Cantwell Congratulates Gonzaga University for Educating Energy Workforce of the Future
One-of-a-Kind Engineering Program Celebrates First Anniversary
Today, U.S. Senator Maria Cantwell (D-WA) joined Senator Patty Murray (D-WA) and Representative Cathy McMorris-Rodgers (R-WA-05) to congratulate Gonzaga University on the first anniversary of the school's Electric Utility Transmission and Distribution (T&D) Line Engineering Program. Cantwell, along with her colleagues, obtained more than $2.3 million in federal funds over three years to help defray costs for the facility. These federal funds received an 80 percent match from a variety of non-government sources including Gonzaga University, private corporations, individual investors, and foundations to meet the $11.7 million cost of establishing the T&D engineering program.
The online T&D Certificate Program is offered by Gonzaga's School of Engineering and Applied Science and consists of five 3-credit courses developed through partnership with practicing utility engineers. The program, which experts say is the most comprehensive in the nation, helps fulfill a looming shortage of trained, skilled workers to meet the needs of the growing transmission and distribution industry.
"We need to make sure our nation is training the next generation of utility engineers if we are going to meet future electricity demand growth and replace the upcoming wave of retirees. I commend Gonzaga for stepping up to prepare and train utility line transmission and distribution engineers to meet the nation's future energy infrastructure needs," said Cantwell. "Gonzaga is at the forefront of educating the skilled workforce our nation needs to build and maintain transmission lines, substations, and make our electricity grid smarter and more efficient.

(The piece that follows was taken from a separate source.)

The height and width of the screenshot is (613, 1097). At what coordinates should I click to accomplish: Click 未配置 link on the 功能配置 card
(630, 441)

This critical workforce section could 1,000 jobs in Washington state."
In April 2003, in conjunction with a speech before the Spokane/TriCities Chamber of Commerce Energy Summit, Senator Cantwell issued a report entitled "Meeting the National Demand for a Skilled Energy Workforce: A Growth Opportunity for Eastern and Central Washington." The report documented the opportunity for Washington state to play a critical role in meeting the growing national demand for skilled workforce in energy related fields. Specifically the report found that more than half the nation's science and engineering workforce will reach retirement age in the next 20 years, but only about 500 students per year receive undergraduate degrees in power engineering, while fewer than 200 receive master's degrees, and 20 earn doctorates. It also concluded that Washington state has the beginnings of a competitive advantage in the area of energy technology due to both our existing industry and the fact that our universities are leaders in the field of power systems engineering. After the report was released, Gonzaga approached the Washington Congressional delegation indicating their desire to develop a curriculum and training program to fill this workforce gap.

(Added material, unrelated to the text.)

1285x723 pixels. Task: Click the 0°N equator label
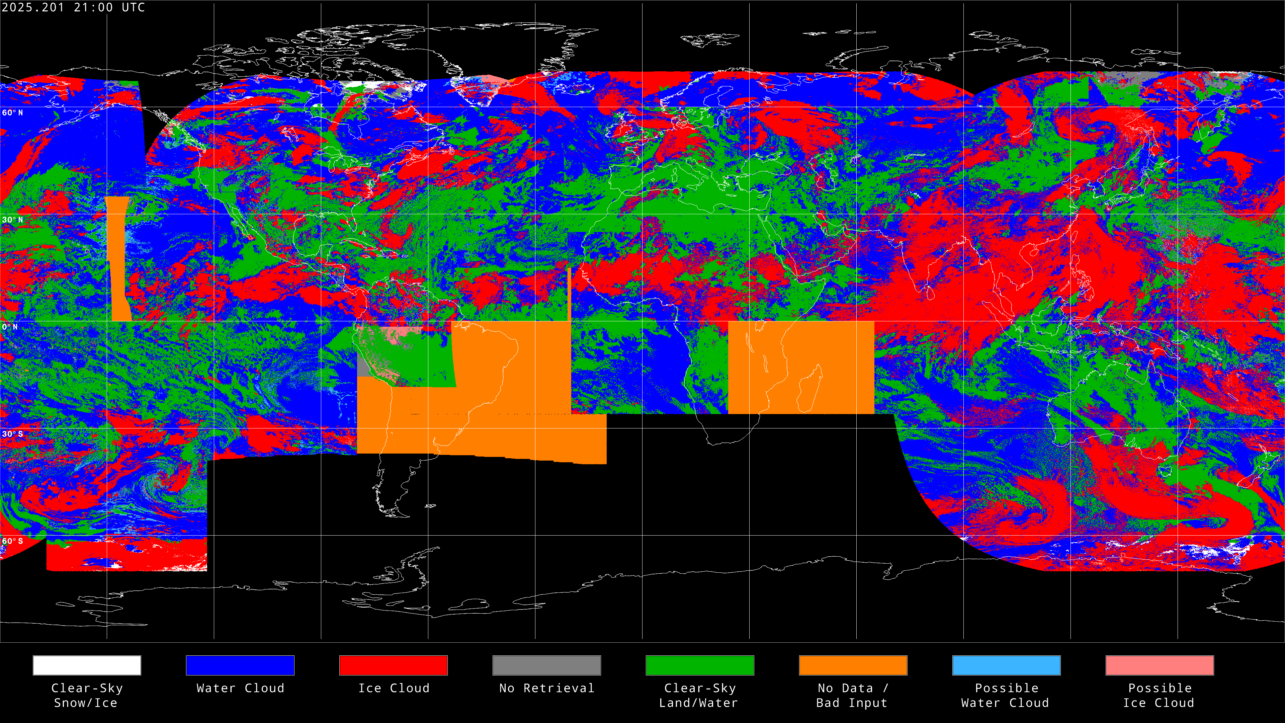10,327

"It is estimated that, by its fifth year of operation, this program will produce 75 transmission engineers annually. Not only is this important from an infrastructure standpoint, but from a national security one as well. Because of the great partnerships Gonzaga has made with government agencies and local companies like Avista Utilities, Itron, and the Pacific Northwest National Laboratory, this program became a reality. I congratulate them on their first anniversary and look forward to many more years of success," Cantwell continued.
Cantwell also inserted language into the 2005 Energy Bill that required the Secretaries of Labor and Energy to monitor current and future shortages of electric power and transmission engineers and authorized the Energy Secretary, in consultation with the Secretary of Labor, to provide workforce training grants, including for distance learning programs, to address current and predicted workforce shortages.